--- START ---

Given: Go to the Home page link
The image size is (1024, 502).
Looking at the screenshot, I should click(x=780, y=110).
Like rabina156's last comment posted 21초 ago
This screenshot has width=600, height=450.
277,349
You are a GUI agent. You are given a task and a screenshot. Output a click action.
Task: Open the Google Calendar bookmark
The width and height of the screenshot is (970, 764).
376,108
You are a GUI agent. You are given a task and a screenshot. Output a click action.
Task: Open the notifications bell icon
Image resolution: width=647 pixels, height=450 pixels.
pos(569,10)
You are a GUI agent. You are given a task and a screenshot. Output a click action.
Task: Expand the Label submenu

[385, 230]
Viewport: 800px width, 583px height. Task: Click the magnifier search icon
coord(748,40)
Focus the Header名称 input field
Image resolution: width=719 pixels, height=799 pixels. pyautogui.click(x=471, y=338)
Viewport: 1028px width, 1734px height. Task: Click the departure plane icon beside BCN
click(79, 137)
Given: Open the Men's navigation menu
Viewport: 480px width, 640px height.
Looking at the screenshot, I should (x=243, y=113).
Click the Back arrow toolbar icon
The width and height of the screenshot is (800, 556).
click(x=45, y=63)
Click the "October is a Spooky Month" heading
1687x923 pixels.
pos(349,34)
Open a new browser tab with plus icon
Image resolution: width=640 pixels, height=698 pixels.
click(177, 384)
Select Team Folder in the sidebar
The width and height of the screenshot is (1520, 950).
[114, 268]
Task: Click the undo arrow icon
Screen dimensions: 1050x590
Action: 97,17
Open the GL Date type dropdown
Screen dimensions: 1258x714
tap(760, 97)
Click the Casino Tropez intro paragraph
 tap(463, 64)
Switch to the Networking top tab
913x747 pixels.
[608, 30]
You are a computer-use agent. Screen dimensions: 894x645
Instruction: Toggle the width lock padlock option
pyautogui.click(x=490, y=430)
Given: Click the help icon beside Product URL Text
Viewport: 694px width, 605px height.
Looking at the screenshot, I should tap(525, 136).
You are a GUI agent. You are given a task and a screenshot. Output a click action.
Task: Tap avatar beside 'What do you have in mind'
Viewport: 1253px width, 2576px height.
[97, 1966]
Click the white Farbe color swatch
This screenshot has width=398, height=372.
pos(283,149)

--- END ---

_DIRECTIONS:_ Look through the data above and return exactly the lines from the one that contains "is a Spooky" to the one that contains "Given: Click the", inclusive, with nothing else.

_SOLVED PROBLEM:_
Click the "October is a Spooky Month" heading
1687x923 pixels.
pos(349,34)
Open a new browser tab with plus icon
Image resolution: width=640 pixels, height=698 pixels.
click(177, 384)
Select Team Folder in the sidebar
The width and height of the screenshot is (1520, 950).
[114, 268]
Task: Click the undo arrow icon
Screen dimensions: 1050x590
Action: 97,17
Open the GL Date type dropdown
Screen dimensions: 1258x714
tap(760, 97)
Click the Casino Tropez intro paragraph
 tap(463, 64)
Switch to the Networking top tab
913x747 pixels.
[608, 30]
You are a computer-use agent. Screen dimensions: 894x645
Instruction: Toggle the width lock padlock option
pyautogui.click(x=490, y=430)
Given: Click the help icon beside Product URL Text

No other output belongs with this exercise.